On January 30, 2026, the Company entered into the Agreement and Plan of Merger (the "Merger Agreement"), pursuant to which (i) a wholly owned subsidiary (the "Merger Sub") will merge with and into the Company, with the Company surviving (the "Merger"), (ii) every fifty (50) shares of Common Stock issued and outstanding, or held as treasury stock, will be converted into one (1) share of common stock of the surviving corporation, which shall be the Company, and (iii) the Company's Amended and Restated Certificate of Incorporation would be amended and restated to, among other things, exempt future amendments to Article IV thereof from the supermajority voting requirements of Article IX and instead default to the voting requirements provided by Delaware law. Under Delaware law and the Company's Amended and Restated Certificate of Incorporation, the Merger Agreement must be approved by the holders of a majority of the outstanding shares of Common Stock. The Board has set the close of business on February 2, 2026, as the record date for the determination of stockholders of the Company entitled to vote to adopt and approve the Merger Agreement at a special meeting to be held virtually at a date and time to be noticed to the Company's stockholders pursuant to the Company's Amended and Restated Bylaws.
The foregoing description of the Merger Agreement does not purport to be complete and is qualified in its entirety by reference to the text of the Merger Agreement, a copy of which is filed as Exhibit 1.1 to this Current Report on Form 8-K and is incorporated herein by reference.
Item 7.01 Regulation FD.
As previously disclosed, on December 30, 2025, BioAtla entered into an Investment Agreement (the "Investment Agreement") with Inversagen AI, LLC, a Delaware limited liability company ("Inversagen AI"), and Alliance International Resources Corp., a Nevada corporation ("AIRC"). Subject to completion of financings by Inversagen AI as set forth in the Investment Agreement, with the initial investment into Inversagen AI being led by AIRC, BioAtla agreed to sell common units of a wholly owned subsidiary, BA 3021 SPV LLC, a Delaware limited liability company (the "SPV") to Inversagen AI in a private placement over multiple closings.
On January 29, 2026, the Company received confirmation from AIRC that AIRC will complete its investment in Inversagen AI, and subject to completion of such investment, Inversagen AI will pay $5 million to BioAtla for the purchase of common units of the SPV that represent 4.375% of the SPV common units.
On January 16, 2026, the Company filed a Form S-3 shelf registration with the Securities and Exchange Commission ("SEC") to replace its expiring universal shelf registration statement that expired on January 17, 2026. In accordance with SEC rules, the Company may make securities offerings under the existing shelf registration statement until the new registration statement is declared effective, subject to a maximum extension of 180 days and subject to continued S-3 eligibility. The renewal maintains continuous flexibility for the Company. To satisfy the Company's obligations pursuant to the Pre-Paid Advance Agreements and Standby Equity Purchase Agreement, the Form S-3 registration statement, once declared effective by the SEC, will also register the offering and sale of common stock pursuant to the Pre-Paid Advance Agreements and the Standby Equity Purchase Agreement dated November 20, 2026 by and between the Company and certain investors named therein. Other than the conversion of the remaining principal aggregate amount outstanding under the Pre-Paid Advance Agreements at the option of the investors, there are no specific plans to offer securities under the shelf registration statement at this time.
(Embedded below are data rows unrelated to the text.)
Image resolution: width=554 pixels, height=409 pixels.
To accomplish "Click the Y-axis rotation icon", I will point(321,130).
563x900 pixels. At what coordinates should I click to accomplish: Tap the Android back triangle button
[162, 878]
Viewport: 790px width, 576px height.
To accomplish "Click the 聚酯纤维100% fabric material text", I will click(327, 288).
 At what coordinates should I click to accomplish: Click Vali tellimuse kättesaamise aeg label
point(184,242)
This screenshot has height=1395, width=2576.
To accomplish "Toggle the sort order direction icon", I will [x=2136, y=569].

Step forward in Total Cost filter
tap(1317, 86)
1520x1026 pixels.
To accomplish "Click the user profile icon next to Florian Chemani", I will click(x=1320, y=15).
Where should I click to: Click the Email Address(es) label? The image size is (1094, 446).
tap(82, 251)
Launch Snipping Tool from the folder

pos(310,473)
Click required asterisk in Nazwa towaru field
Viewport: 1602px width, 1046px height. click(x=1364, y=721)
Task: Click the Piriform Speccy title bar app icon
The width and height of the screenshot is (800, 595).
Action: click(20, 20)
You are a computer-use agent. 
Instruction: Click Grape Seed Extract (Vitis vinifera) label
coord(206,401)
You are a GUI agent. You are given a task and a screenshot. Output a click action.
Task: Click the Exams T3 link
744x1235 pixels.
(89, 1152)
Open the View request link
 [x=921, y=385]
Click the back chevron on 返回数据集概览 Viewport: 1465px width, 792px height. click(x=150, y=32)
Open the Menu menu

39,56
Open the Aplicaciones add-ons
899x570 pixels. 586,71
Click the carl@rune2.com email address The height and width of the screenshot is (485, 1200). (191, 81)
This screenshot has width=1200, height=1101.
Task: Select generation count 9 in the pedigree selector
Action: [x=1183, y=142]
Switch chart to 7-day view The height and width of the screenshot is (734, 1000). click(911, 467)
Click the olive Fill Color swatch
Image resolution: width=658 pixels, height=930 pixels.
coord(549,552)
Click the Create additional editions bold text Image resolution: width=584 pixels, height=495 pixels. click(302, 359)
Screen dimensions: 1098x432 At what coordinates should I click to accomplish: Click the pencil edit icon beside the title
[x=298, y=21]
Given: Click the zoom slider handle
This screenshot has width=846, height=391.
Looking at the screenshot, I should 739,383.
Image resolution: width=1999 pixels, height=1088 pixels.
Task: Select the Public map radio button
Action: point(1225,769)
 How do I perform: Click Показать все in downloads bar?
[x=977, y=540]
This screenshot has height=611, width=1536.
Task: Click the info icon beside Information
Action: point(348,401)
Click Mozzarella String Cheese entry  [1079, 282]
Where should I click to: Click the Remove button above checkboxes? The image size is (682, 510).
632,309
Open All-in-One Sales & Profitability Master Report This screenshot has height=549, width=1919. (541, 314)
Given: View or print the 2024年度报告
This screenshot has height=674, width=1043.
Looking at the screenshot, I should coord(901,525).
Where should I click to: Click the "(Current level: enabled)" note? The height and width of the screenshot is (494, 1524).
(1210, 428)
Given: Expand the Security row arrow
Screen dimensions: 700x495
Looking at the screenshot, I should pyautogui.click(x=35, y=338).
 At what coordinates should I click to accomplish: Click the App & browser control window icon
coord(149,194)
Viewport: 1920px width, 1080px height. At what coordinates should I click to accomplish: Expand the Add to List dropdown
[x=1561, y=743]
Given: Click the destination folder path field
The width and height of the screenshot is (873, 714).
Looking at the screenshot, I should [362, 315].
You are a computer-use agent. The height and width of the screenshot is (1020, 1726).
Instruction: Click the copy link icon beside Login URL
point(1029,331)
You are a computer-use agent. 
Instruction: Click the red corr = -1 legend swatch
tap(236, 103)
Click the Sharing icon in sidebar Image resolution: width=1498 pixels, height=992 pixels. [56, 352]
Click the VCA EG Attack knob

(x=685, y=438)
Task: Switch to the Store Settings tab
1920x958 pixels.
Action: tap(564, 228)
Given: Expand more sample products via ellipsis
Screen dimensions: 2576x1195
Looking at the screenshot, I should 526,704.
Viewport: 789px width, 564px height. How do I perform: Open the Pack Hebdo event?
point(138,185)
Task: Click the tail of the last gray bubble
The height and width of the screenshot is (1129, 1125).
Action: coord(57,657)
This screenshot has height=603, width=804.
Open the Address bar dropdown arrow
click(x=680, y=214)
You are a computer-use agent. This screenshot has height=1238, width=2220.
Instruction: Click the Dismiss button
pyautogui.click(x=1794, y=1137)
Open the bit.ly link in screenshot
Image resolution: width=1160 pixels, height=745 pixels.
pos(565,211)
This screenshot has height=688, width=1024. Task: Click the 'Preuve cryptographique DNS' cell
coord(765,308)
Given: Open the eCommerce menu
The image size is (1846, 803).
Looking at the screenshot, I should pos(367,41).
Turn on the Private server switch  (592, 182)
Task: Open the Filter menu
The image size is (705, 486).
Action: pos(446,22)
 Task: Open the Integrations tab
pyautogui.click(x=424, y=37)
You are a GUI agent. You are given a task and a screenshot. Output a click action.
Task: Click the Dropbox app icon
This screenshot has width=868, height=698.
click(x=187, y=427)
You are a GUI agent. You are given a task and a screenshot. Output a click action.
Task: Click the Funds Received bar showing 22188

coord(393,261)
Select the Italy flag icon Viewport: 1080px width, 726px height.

The information included in this Item 7.01 is being furnished and shall not be deemed to be "filed" for the purposes of Section 18 of the Exchange Act, or otherwise subject to the liabilities of that section, nor shall it be deemed to be incorporated by reference into any registration statement or other document filed pursuant to the Securities Act, except as shall be expressly set forth by specific reference in such filing.